* The task
Pictures excluded, reproduce exactly the lines below from the one with "Where should I" through the one with "You are a computer-use agent. Viewport: 276px", both included.

* Pixel coordinate grounding data
=-=-=

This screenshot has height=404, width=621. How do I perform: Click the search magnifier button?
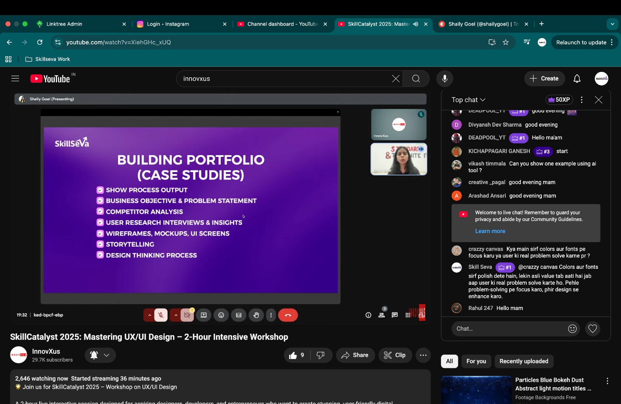pyautogui.click(x=416, y=78)
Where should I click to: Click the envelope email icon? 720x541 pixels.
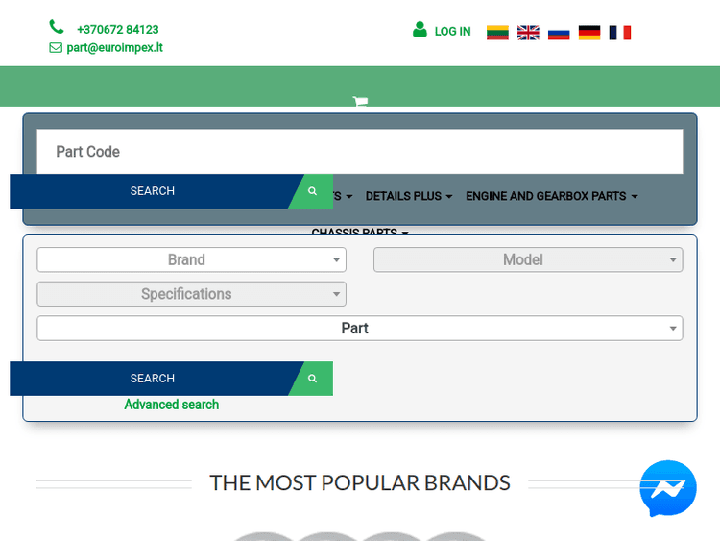[x=56, y=47]
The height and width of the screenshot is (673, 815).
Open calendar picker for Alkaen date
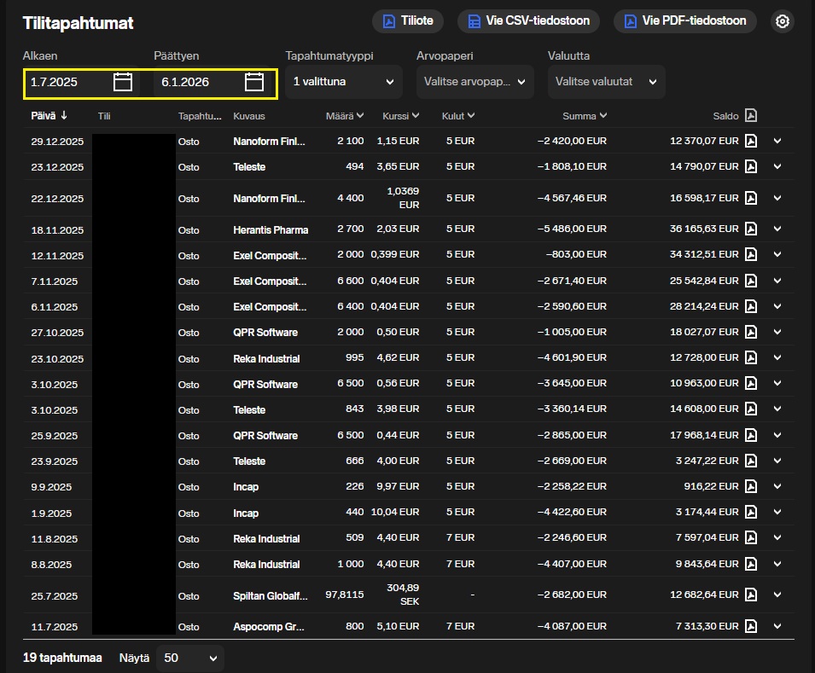[123, 82]
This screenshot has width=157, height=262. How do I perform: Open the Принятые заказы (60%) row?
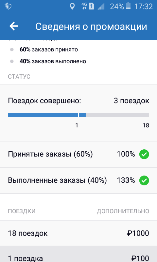point(79,154)
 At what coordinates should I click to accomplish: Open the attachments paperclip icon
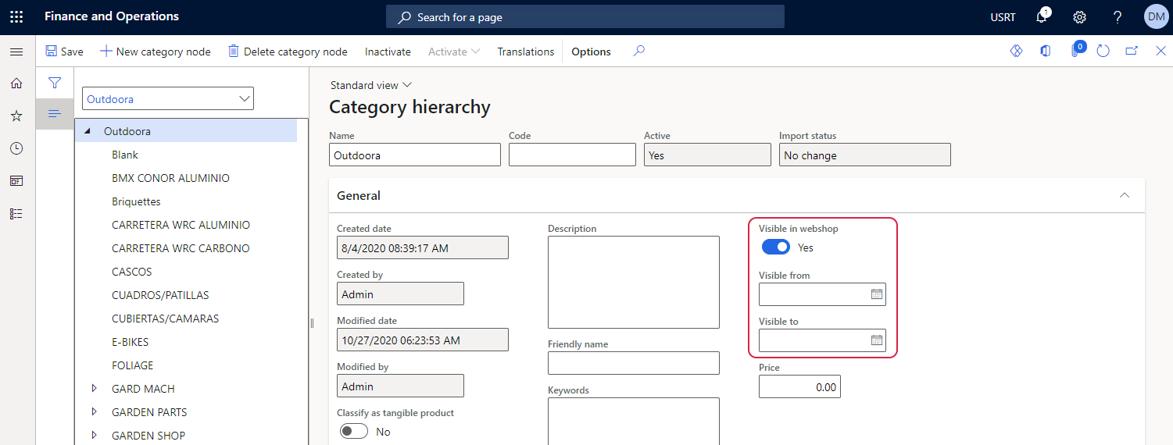1076,52
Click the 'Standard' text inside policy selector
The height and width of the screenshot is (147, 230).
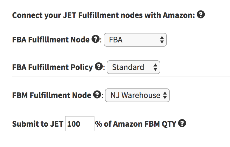pyautogui.click(x=128, y=67)
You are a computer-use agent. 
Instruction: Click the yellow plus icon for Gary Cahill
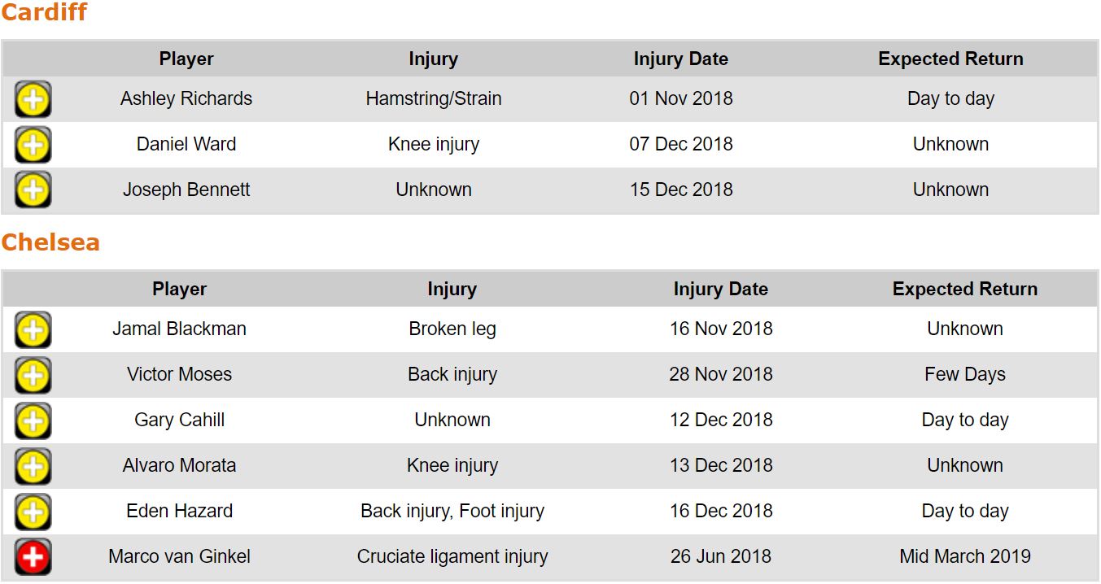point(33,421)
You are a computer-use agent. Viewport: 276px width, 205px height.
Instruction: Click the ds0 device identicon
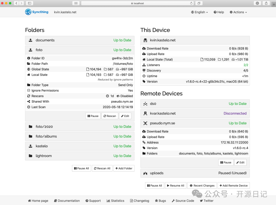pyautogui.click(x=145, y=104)
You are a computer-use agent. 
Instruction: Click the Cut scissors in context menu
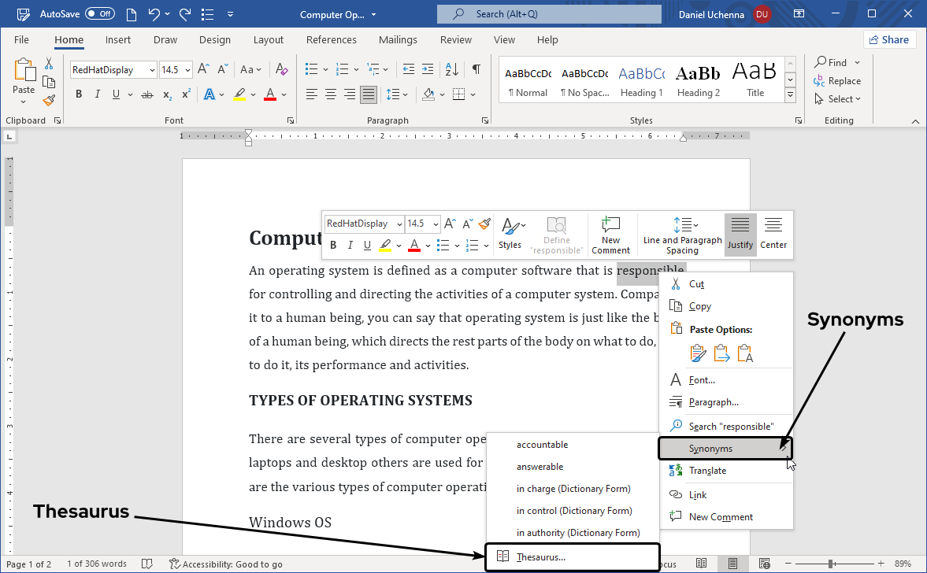point(675,283)
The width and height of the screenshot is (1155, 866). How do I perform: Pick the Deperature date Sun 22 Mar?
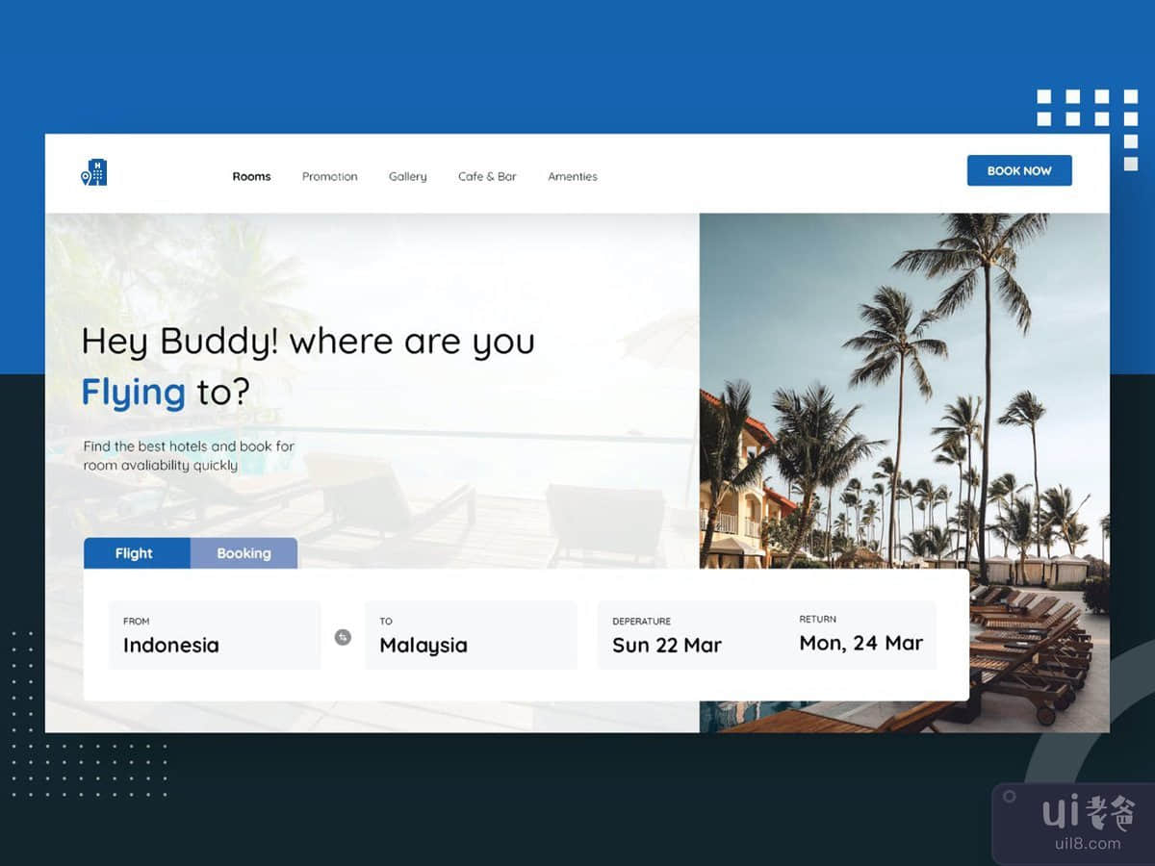667,636
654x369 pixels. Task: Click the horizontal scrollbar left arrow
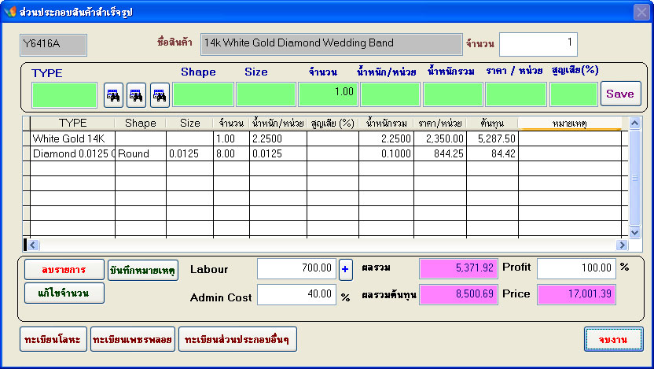click(32, 245)
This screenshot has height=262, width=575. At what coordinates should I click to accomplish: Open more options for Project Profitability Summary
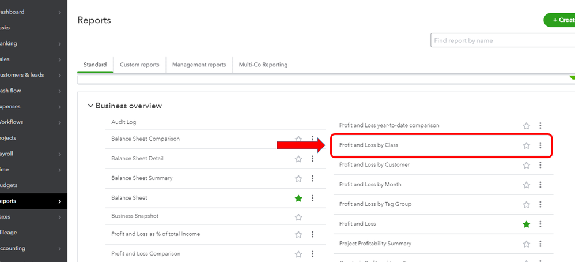tap(540, 244)
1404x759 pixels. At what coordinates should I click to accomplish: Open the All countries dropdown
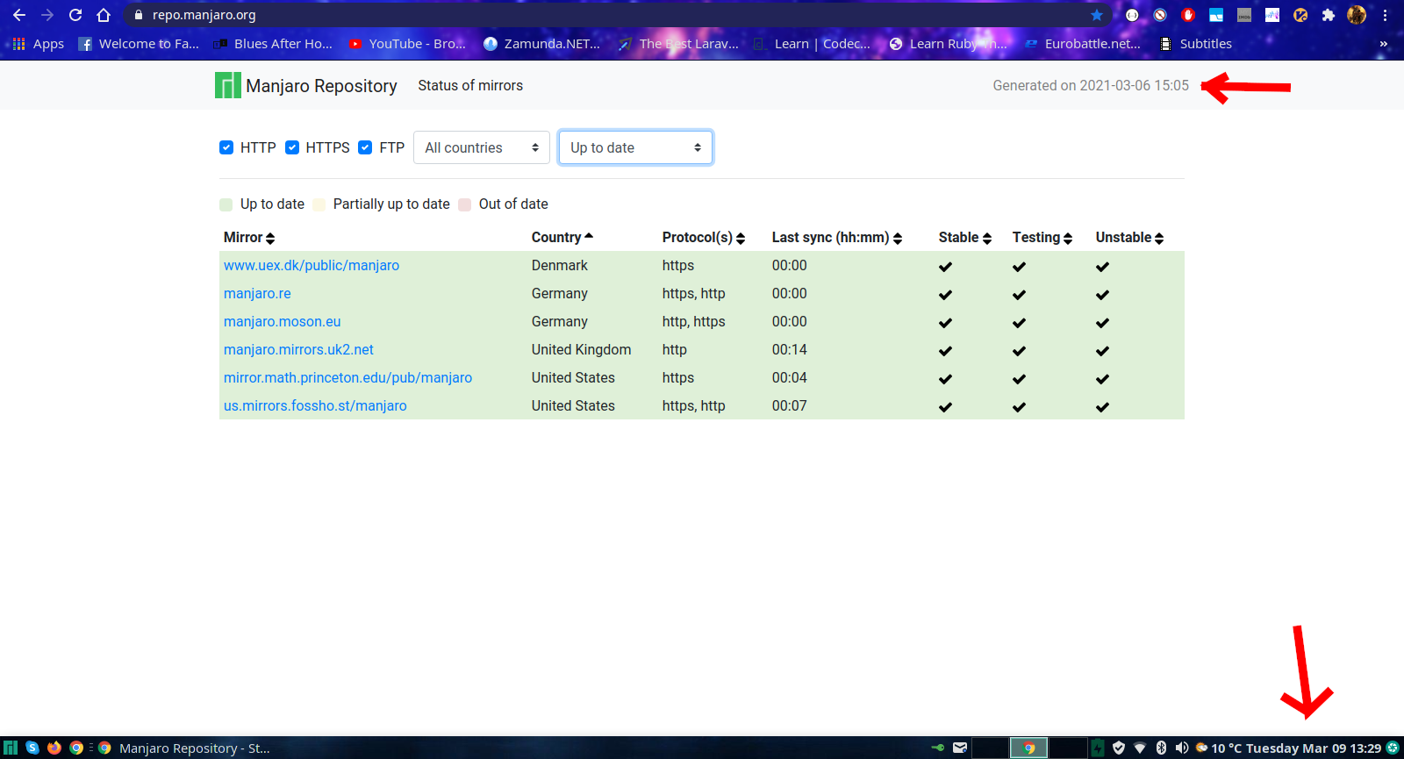pos(481,147)
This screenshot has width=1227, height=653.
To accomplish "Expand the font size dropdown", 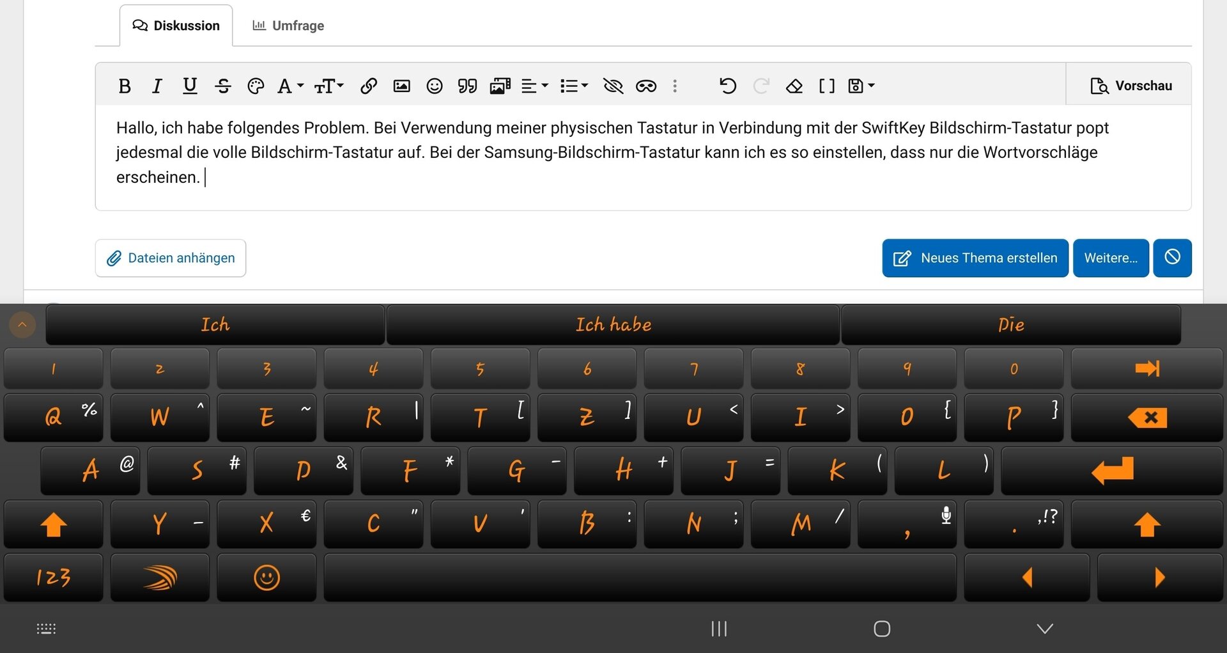I will pos(328,86).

=-=-=

* Output of the exercise
Where should I click to: Click the envelope email icon? 720x541 pixels.
[x=56, y=47]
The height and width of the screenshot is (673, 815).
Open calendar picker for Alkaen date
[123, 82]
This screenshot has width=157, height=262. How do I perform: Open the Принятые заказы (60%) row?
point(79,154)
 At what coordinates should I click to accomplish: Open the attachments paperclip icon
1076,52
Click the 'Standard' text inside policy selector
The height and width of the screenshot is (147, 230).
pyautogui.click(x=128, y=67)
You are a computer-use agent. 
Instruction: Click the yellow plus icon for Gary Cahill
point(33,421)
You are a computer-use agent. Viewport: 276px width, 205px height.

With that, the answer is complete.